#### 练习说明
请根据下文介绍 Avro 序列化的页面回答:Avro 提供了几种方式进行数据的序列化与反序列化?

#### 展示文本
===============

您的位置:首页 > 理论基础 > 计算机网络

Avro 序列化操作原理与应用

2017-04-12 00:00 351 查看
摘要: hadoop-Avro笔记 ,文档中所示例的项目的地址 https://git.oschina.net/weiwei02/WHadoop

Avro 序列化操作原理与应用

内存中的序列化与反序列化

Avro 提供了序列化与反序列化API,通过这些API我们可以很方便的将 Avro 集成到现有的系统.
Avro的序列化不同于json,其更重视数据在网络上传输的性能,传输过程中忽略了数据的可读性。当然Avro也支持像json一样的key value传输。Avro提供了两种方式进行数据的序列化与反序列化,根据不同的使用场景可以任由我们选择。下面通过Avro使用通用和特殊两种API进行数据的序列化与反序列化的两个例子来探究其原理与应用。

通用 API

 使用通用API我们可以不必创建相应的java对象,就像操作Map一样,只需要知道需要操作的数据的key和value.甚至可以对已有的schema进行分析动态的得出我们所需要的数据结构.

===============

#### 可用数据
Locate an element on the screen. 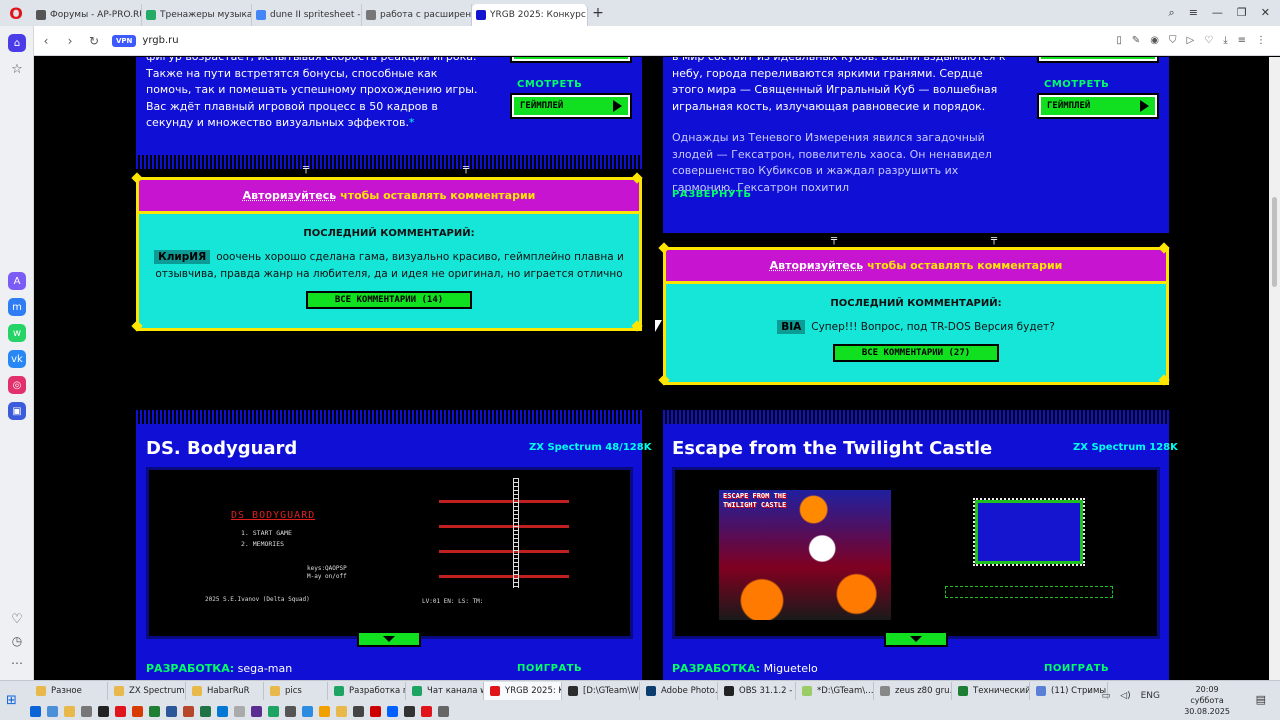  close-icon: ✕ is located at coordinates (1266, 13).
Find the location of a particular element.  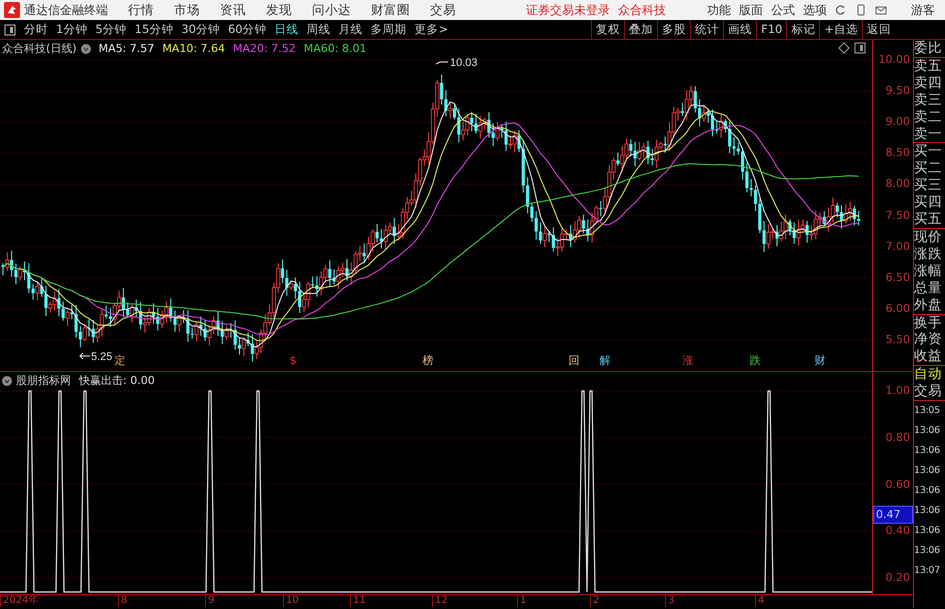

===============

#### 作答区
两种,即通用 API 和特殊 API。